Os camponeses com ferimentos mais graves foram transferidos para o Hospital dos Servidores em Belém, Capital do Estado. Foram eles, José Carlos Moreira dos Santos, de 16 anos, alvejado no lado esquerdo da cabeça e com suspeita de lesão cerebral e Rubenita Justiniano da Silva, alvejada na boca, com fratura do maxilar esquerdo. Os demais, Elyomar Pereira da Silva, Domingos dos Reis da Conceição, Marcos Pereira da Silva, José da Natividade, Nilson Pereira de Souza e Michael Jackson Barbosa, foram submetidos a cirurgia devido a fraturas das pernas ou pés. Os advogados e assistentes sociais que procuraram ter acesso aos feridos foram impedidos por uma ordem do Secretário de Segurança Pública determinando que apenas os familiares poderiam visitar os feridos. Quando finalmente foi permitido o acesso aos feridos, observou-se que estavam acompanhados por policiais e eram tratados como criminosos.
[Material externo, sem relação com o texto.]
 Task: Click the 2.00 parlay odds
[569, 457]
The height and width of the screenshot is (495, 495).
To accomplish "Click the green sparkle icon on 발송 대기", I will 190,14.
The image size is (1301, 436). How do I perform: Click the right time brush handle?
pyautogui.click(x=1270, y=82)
A primeira fase do julgamento dos 150 policiais acusados de envolvimento no massacre foi realizada em agosto de 1999, quando três oficiais que comandaram a operação foram absolvidos. Os advogados do MST entraram com um recurso para afastar o juiz Ronaldo Valle do processo, e outro recurso para anular a decisão. Em abril de 2000, o juiz Ronaldo Valle entregou carta ao Presidente do Tribunal de Justiça pedindo seu afastamento do processo. No dia 11 de abril, o Tribunal de Justiça decidiu anular a decisão que absolveu os oficiais. No dia 24 de abril, o Tribunal de Justiça nomeou novo juiz para presidir o processo. Trata-se do juiz JOSÉ MARIA TEIXEIRA DO ROSÁRIO. Este juiz já decidiu causas que envolviam trabalhadores rurais sem terra e todas as decisões foram contrárias ao MST.
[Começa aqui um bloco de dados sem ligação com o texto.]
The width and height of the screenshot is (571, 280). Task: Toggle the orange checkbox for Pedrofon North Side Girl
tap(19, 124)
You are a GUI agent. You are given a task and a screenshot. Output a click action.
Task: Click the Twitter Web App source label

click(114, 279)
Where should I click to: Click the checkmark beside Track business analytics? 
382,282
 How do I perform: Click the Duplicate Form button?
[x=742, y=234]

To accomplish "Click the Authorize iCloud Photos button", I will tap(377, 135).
Existe um problema de ordem legal com a nomeação. Este juiz manifestou interesse em presidir o julgamento e, em seguida, o Tribunal de Justiça decidiu indicá-lo. Esta forma de indicação feriu o princípio do juiz natural da Constituição Federal. Feriu também o artigo 8, da Convenção Americana sobre Direitos Humanos, que diz “Toda pessoa tem direito a ser ouvida, com as devidas garantias e dentro de um prazo razoável, por um juiz ou tribunal competente, independente e imparcial, estabelecido anteriormente por lei,...”. Ocorre que o juiz José Maria Teixeira do Rosário manifestou interesse em presidir o julgamento antes do Tribunal de Justiça nomeá-lo. A sua manifestação de vontade espalha sombra duvidosa sobre sua imparcialidade, colocando em risco as garantias de um julgamento justo.
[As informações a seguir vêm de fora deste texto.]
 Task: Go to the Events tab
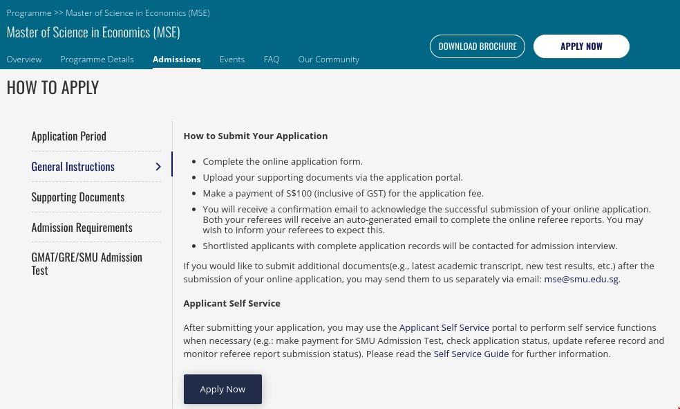[x=232, y=60]
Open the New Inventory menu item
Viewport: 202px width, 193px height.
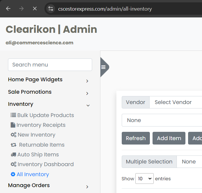36,135
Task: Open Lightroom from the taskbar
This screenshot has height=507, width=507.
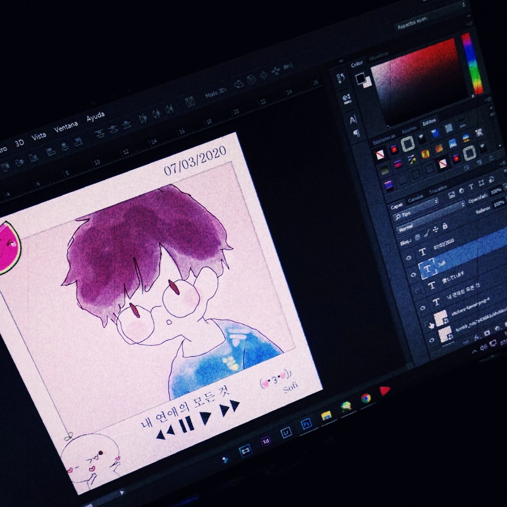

Outra questão que devemos levar em consideração é que os jurados que vão julgar os policiais são todos residentes em Belém. A Polícia Militar faz a segurança pública de todas as pessoas que residem no Estado do Pará, aí incluídas todos os jurados e o juiz. Qualquer policial militar poderá encontrar o jurado na rua, no trabalho ou no lazer e poderá pressioná-lo para que ele absolva seus colegas de farda. Ou, se um dos jurados vier a solicitar segurança, poderá ser pressionado para absolver os demais policiais. Os 150 policiais acusados de envolvimento no massacre continuam exercendo suas atividades rotineiras, o que possibilita casos de coesão.